A new study from the Massachusetts Institute of Technology (MIT) has found that modern computational models based on machine learning and structured similarly to the human auditory system could assist researchers in developing better hearing aids, cochlear implants, and brain-machine interfaces. The largest study of its kind on deep neural networks trained for auditory tasks shows that most models generate internal representations akin to those seen in the human brain when the same sounds are heard.
The participating researchers also gained insights on how to best train these types of models. Among other things, they highlighted that models trained on auditory input including background noise more accurately mimic the activation patterns of the human auditory cortex.
How the brain performs certain tasks could hypothetically be described by deep neural networks, a type of computational model comprised of many layers of information-processing units. These units could be used to decipher large volumes of data to execute specific tasks. The models’ processing units generate activation patterns in response to audio input, such as a certain word or sound. These model representations can then be compared to activation patterns seen in fMRI brain scans when humans listen to the same input.
Josh McDermott’s research group at MIT evaluated a larger set of models to assess whether a wider variety of models can approximate neural representations seen in the human brain. During the study, they analyzed nine publicly available deep neural network models trained for auditory tasks and created 14 unique models based on two different architectures. Most of these models were trained to perform a single task, while a couple of them were trained to perform multiple tasks.

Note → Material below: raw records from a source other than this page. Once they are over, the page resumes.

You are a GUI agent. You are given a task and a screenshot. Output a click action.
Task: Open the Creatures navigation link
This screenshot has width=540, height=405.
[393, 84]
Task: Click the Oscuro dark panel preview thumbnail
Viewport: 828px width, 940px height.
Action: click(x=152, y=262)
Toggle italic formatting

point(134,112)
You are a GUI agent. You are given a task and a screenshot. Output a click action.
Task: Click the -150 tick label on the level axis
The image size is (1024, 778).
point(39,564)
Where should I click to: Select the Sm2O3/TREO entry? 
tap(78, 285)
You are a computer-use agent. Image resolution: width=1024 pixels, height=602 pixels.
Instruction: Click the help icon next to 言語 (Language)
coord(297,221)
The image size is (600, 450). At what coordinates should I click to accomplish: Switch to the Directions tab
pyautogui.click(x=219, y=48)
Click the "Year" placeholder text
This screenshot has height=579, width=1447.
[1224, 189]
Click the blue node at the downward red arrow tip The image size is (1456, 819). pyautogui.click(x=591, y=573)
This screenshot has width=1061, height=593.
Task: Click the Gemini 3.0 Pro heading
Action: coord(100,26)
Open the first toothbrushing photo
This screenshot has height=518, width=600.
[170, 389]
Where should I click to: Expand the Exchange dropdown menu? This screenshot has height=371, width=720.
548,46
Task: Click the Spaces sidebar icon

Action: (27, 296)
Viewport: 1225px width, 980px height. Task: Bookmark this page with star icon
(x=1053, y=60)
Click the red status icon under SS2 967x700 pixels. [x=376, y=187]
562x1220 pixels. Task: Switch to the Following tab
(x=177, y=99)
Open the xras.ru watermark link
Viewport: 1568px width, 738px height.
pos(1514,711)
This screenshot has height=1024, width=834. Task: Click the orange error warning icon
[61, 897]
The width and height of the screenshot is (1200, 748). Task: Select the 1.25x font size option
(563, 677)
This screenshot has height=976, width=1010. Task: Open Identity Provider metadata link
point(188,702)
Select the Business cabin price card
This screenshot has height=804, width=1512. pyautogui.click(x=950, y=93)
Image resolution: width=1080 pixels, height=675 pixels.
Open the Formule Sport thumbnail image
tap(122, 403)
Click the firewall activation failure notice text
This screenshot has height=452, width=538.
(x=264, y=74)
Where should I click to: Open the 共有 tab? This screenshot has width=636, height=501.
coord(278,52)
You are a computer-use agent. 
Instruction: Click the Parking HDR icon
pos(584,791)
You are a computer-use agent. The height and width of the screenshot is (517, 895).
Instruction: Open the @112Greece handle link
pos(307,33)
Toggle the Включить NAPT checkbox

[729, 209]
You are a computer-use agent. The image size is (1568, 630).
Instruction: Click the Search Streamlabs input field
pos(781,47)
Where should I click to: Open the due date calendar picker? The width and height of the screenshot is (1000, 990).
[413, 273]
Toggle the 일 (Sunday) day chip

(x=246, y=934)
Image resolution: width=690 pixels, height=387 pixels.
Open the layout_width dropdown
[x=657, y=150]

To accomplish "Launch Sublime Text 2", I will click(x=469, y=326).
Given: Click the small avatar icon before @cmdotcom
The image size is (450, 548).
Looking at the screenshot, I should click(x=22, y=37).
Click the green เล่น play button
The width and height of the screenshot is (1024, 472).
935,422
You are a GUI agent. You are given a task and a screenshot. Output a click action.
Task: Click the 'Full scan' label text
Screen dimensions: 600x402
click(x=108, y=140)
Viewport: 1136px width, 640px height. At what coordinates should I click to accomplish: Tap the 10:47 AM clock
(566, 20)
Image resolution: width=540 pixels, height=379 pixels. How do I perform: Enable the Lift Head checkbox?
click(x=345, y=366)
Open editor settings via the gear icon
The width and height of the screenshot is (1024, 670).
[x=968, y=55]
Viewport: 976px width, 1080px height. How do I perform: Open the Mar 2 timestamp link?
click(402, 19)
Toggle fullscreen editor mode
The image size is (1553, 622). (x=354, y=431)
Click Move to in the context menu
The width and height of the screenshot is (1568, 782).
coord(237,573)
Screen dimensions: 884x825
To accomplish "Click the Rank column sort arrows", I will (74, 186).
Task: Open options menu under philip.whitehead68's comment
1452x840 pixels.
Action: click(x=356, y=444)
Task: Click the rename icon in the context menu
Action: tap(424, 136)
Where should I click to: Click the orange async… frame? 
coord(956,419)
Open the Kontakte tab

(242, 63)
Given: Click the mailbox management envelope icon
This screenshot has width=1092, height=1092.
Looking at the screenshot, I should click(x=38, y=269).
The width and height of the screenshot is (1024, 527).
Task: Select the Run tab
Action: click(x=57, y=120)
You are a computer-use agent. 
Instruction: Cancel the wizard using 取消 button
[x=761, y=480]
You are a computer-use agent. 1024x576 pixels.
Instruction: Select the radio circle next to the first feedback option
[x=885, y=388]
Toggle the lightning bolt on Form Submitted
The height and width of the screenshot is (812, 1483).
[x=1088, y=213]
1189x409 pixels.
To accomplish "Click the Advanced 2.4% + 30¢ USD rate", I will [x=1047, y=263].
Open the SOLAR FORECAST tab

The researchers found that the internal representations generated by the models exhibited a lot of similarities with those generated by the human brain. The most similar models were those trained on multiple tasks and with auditory input that included background noise. The study also lent credence to the theory that the human auditory cortex has hierarchical organization, where processing is divided into stages each supporting distinct computational functions.
In particular, earlier stages of the model were most similar to those observed in the primary auditory cortex, while representations generated in later stages tended to resemble those in brain regions beyond the primary cortex.
The team intends to use their findings to develop models that have higher success rates in reproducing human brain responses. Such models could aid the development of better hearing aids, cochlear implants, and brain-machine interfaces while broadening understanding of brain organization. The research received funding from several sources including the National Institutes of Health and an Amazon Fellowship from the Science Hub.